Has something ever happened that when you look back, you can't see anything? Has something ever happened that made you lose faith in your own intuition?

It's the only thing I ultimately trust, if I was to lose faith in my instincts... that would destroy me... as this is my achilles' heel. Since I was a child I learned how to trust my instincts and if I ever was to encounter a situation that I couldn't feel anything amiss...

What the hell can I trust?

Thankfully so far, it's a 100% success rate for me of picking up subconscious information that my conscious mind failed to pick up. I have still made poor decisions in the past but that is due to incorrectly deciphering the subconscious information - but the information was still there.

I dunno, even if it's 99.99%, I wouldn't be satisfied, I need to trust my instincts 100% to deliver the information as needed, am I the only one?


----------



## Hope1964 (Sep 26, 2011)

Stuff happens all the time that I didn't see coming. Like the ******* that slammed on his brakes right in front of me on the freeway this morning. Luckily I wasn't following too close.

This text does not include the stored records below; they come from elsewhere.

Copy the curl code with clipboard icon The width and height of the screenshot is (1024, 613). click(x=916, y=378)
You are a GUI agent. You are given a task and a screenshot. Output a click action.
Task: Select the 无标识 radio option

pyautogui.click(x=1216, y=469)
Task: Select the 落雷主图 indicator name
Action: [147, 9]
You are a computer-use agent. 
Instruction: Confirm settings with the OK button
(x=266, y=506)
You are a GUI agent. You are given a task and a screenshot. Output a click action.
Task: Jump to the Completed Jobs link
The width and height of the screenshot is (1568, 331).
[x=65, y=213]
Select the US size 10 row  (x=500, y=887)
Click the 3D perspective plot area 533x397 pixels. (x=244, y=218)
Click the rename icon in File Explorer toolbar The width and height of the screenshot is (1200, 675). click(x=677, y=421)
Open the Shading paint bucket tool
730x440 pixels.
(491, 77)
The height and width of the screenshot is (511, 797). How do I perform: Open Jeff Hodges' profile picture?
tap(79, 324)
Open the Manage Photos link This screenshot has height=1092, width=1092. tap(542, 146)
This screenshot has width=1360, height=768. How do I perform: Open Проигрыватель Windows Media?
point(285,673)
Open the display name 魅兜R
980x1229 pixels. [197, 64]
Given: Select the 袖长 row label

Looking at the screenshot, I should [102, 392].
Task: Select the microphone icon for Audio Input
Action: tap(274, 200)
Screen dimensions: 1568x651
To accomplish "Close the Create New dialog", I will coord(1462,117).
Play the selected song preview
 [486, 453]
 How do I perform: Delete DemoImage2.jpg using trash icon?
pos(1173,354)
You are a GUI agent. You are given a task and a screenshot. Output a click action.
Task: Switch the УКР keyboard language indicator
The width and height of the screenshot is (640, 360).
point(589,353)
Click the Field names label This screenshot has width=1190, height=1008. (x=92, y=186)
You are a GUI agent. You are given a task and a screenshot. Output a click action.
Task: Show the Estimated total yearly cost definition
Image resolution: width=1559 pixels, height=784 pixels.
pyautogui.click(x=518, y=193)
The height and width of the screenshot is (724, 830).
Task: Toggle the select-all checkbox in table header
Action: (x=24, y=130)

I assume you're talking about in relationships? I had NO CLUE my husband was a sex addict.


----------



## GusPolinski (Jan 21, 2014)

Hmm... not that I can recall.

Not listening to them, though...?

Abso-freaking-lutely.
_Posted via Mobile Device_


----------



## kristin2349 (Sep 12, 2013)

GusPolinski said:


> Hmm... not that I can recall.
> 
> Not listening to them, though...?
> 
> ...


^^This^^


----------



## Blossom Leigh (Mar 27, 2014)

Yea, the times I got punched in the face. Other than that... no.


----------



## nice777guy (Nov 23, 2009)

There were a lot of times I wish I would have just trusted my gut feeling instead of over-thinking things.


----------



## Nomorebeans (Mar 31, 2015)

I'm trying to think of a time when I said to myself, "Well. Didn't see that coming." I got nothin'.

But like Gus said, I can't count the times my gut was screaming at me "Run!!!" and I ignored it.


----------



## SunCMars (Feb 29, 2016)

The signs are there folks. The outlying and intuitive stuff goes phhttt over your head. Not your fault. 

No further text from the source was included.